Un aperçu clair est disponible ici : /eiweiss-futterteig-im-fruehjahr/
Inspection : brève et ciblée
Choisis une fenêtre météo douce et sans vent. L’objectif n’est pas de tout voir, mais de clarifier les bases :
- La colonie est-elle stable et compacte ?
- Les provisions sont-elles suffisantes jusqu’à la prochaine période de vol ?
- Du couvain est-il présent, même de façon sommaire, sans diagnostic détaillé ?
- Peut-on repérer des problèmes d’humidité ou de moisissure ?
- Nettoyer ou remplacer le fond, si tu travailles ainsi
Pas de recherche prolongée de la reine : En mars, le contrôle thermique et l’efficacité importent avant tout.
Gérer les colonies faibles
Une colonie en difficulté en mars a besoin d’un plan : soit un soutien avec provisions, une conduite serrée et une installation sans courants d’air, soit un plan clair pour l’union dès que météo et conditions le permettent.
« Suivre sans plan » coûte le plus de temps au printemps et augmente le risque de pillage et les dommages collatéraux.

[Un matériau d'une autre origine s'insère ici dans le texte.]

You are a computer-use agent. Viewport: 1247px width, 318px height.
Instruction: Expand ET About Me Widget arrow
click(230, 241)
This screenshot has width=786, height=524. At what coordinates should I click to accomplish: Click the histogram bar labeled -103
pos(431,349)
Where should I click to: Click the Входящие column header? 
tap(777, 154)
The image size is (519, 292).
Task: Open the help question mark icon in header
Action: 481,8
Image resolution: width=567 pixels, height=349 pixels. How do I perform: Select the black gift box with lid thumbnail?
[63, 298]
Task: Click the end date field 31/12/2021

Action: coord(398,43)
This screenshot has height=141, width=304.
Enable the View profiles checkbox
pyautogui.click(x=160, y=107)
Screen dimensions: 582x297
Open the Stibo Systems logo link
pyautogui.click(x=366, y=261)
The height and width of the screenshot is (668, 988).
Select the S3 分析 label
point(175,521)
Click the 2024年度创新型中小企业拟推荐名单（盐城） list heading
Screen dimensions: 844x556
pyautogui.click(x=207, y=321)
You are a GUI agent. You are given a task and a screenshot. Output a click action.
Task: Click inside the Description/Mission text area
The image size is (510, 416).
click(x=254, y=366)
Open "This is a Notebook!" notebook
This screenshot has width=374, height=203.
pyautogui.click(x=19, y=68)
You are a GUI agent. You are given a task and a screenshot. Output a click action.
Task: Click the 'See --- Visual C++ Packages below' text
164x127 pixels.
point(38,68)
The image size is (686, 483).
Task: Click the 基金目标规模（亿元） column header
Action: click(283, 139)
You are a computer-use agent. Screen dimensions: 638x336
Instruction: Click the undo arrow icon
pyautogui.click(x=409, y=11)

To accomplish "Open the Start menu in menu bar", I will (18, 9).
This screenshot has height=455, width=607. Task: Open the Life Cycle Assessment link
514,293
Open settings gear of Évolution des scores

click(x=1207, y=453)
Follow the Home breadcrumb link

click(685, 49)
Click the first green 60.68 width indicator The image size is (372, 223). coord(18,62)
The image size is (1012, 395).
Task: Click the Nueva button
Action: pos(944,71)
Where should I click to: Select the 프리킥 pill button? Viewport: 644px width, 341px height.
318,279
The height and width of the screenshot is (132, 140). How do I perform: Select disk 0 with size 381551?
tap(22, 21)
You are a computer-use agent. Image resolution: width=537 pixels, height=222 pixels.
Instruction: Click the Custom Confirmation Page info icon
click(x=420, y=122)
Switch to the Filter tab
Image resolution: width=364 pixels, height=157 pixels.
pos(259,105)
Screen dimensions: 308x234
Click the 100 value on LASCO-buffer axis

L’espoir coûte du temps et affaiblit les autres colonies.
Vérification de l’atelier
En mars, l’atelier doit être préparé afin de pouvoir travailler en avril sans improvisation. Les cadres doivent être prêts à l’emploi en nombre suffisant et triés, les défectueux sont réparés ou éliminés de manière stricte.
Les feuilles de cire doivent être prêtes et protégées, idéalement uniformes, évitant ainsi les confusions et les variantes inutiles. L’attention se porte déjà sur les hausses à miel : Compter les hausses, préparer les cadres de hausses et tout stocker au sec, proprement et à portée ; les hausses à miel déjà bâties, si disponibles, doivent être séparées et protégées.
De plus, une petite réserve de nourriture est suggérée, non pas comme routine, mais comme filet de sécurité en cas de retour du froid ou de colonies très légères. Une norme claire, même taille, même processus, même ordre, évite la panique en avril, car tu n’as pas à décider à chaque fois du matériel et de la procédure.
Conclusion
Mars signifie équilibre : phase de construction avec risques météorologiques. Ceux qui prennent au sérieux les changements de temps, de la phase chaude au couvain abondant jusqu’au froid, maintiennent les colonies compactes, préviennent les lacunes en provisions et effectuent des interventions courtes et standardisées, posent les bases pour un démarrage de saison stable.